EXERCISE OBJECTIVE: Only the tail of the listing is wanted: the line containing "Screen dimensions: 539x400" and all after it, repeated exactly, pictures omitted.

PROVIDED MATERIAL:

▬▬▬

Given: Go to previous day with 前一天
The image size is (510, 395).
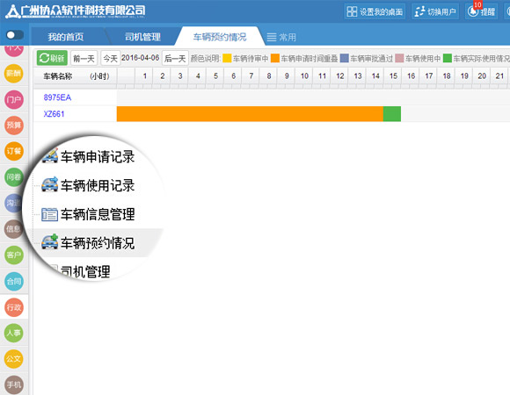Looking at the screenshot, I should pos(84,58).
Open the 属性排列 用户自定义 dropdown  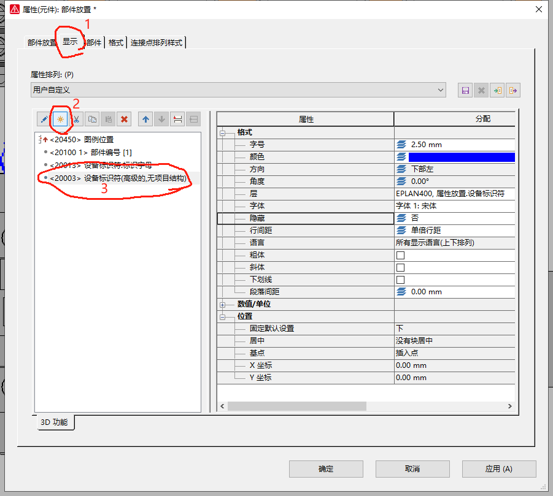point(238,90)
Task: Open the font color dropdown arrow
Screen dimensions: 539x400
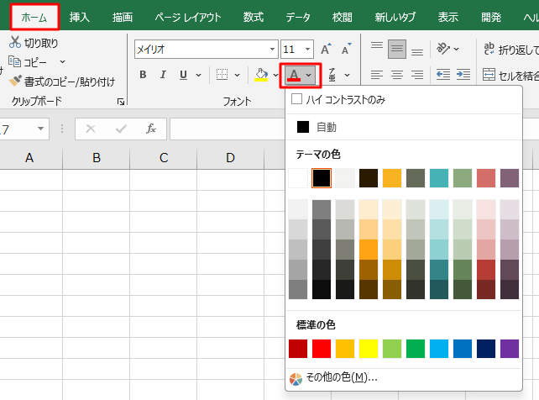Action: (x=309, y=76)
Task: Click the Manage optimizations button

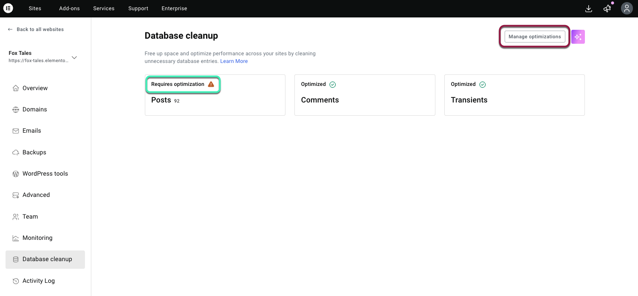Action: click(x=535, y=37)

▬▬▬

RESPONSE FOR THIS EXERCISE:
Screen dimensions: 539x400
Action: (x=309, y=76)
Task: Click the Manage optimizations button

Action: click(x=535, y=37)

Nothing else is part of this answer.